Fairy Fort

Another one is called Fairy Fort. One of the most common archaeological remains, the countryside is littered with ring forts, known colloquially as "fairy forts" (although I once came across an example of the dreaded "spell-check" which rendered "ring fort" as "ringworm"!). This superstition enabled the survival of the sites. The word "lios" is generally accepted to mean the inside area of the structure. "Rath" is another term for the same thing. These words feature, not surprisingly, in many placenames in Ireland.
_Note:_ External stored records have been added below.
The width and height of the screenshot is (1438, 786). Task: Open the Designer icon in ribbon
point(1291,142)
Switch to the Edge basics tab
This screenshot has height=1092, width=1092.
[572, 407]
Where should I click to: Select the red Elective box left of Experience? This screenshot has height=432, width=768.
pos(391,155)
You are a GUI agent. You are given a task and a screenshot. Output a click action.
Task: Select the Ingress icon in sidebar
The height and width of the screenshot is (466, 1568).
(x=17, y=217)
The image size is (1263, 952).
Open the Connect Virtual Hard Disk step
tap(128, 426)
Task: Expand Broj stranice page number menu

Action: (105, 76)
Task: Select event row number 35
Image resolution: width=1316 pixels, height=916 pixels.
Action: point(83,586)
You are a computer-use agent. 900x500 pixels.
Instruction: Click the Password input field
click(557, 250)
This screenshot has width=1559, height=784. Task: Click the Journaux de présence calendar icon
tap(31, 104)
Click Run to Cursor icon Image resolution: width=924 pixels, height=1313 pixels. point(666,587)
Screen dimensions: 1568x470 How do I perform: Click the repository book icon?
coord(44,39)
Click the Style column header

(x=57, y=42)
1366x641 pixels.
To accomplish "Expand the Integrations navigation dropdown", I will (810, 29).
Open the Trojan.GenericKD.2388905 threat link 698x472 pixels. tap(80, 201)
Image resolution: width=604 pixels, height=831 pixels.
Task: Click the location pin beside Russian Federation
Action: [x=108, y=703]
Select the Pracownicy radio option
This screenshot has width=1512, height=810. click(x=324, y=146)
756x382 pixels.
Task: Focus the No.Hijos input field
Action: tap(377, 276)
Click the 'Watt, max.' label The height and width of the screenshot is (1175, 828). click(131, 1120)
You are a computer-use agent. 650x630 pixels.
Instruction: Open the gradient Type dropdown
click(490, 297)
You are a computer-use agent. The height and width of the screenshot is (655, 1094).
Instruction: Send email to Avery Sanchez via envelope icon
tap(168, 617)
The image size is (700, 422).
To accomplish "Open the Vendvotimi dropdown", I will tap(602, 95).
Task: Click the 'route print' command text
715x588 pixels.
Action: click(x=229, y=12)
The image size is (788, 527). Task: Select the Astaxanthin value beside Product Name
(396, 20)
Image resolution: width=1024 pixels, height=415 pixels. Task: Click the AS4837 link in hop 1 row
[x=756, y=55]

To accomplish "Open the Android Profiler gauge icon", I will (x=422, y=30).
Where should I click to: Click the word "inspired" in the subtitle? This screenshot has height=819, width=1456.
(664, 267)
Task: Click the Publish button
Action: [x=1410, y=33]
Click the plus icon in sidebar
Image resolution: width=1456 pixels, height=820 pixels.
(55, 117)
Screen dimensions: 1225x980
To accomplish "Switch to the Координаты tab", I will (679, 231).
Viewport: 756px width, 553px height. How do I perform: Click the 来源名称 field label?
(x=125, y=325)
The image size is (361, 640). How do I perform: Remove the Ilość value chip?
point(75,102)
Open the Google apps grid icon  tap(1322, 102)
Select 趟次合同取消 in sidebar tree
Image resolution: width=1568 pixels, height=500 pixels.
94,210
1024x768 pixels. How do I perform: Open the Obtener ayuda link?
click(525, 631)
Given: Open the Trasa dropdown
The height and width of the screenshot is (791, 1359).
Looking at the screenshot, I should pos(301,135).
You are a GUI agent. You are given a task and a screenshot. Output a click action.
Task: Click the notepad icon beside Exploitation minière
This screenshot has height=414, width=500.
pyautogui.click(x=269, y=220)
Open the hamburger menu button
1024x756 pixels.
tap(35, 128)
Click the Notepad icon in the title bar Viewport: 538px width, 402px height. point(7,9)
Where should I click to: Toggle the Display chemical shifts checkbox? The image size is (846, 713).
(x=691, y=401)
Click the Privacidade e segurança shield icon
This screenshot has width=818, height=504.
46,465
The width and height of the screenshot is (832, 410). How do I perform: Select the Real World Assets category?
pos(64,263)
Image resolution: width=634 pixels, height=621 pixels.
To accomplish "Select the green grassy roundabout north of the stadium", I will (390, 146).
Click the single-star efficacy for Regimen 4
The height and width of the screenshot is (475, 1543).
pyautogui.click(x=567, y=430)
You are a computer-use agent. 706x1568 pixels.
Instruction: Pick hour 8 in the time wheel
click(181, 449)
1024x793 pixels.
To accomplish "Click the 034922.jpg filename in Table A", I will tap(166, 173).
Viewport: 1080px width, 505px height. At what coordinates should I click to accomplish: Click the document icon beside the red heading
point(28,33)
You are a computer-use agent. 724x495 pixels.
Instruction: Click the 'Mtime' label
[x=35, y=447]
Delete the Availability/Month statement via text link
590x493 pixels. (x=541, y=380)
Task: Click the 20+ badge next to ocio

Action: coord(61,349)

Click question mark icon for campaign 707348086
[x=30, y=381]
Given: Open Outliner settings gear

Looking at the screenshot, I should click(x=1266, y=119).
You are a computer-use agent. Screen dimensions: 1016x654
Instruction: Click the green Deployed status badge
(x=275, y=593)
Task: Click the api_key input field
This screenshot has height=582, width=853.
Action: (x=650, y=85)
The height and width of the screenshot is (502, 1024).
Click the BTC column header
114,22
Many of our traditions concerning visits to places of special interest involve walking "déiseal", or sunwise, i.e. clockwise, in the pre-clock tyranny, around the structure.

Fairy Fort

I stumbled on a fairy fort
on an October hill
with the wind making
seashore noises
in a holly tree
the shape of a peacock.

It turned from
a brambly hedge
to a green and amber
bowl of mysteries
and whispers
with one step up on a flame of quartz.

Inside was just as wild,
the flailing, rusty fringes
Mexican-waving no shelter,
the sky a frosted pane
and a tumble of crows,
the fox-red bracken
feathering the chocolate rabbit-holes.

I circled the lios
three times, sunwise
and nothing happened.
Or maybe I emerged into a
World forever changed
by my stumbling, foolhardy actions.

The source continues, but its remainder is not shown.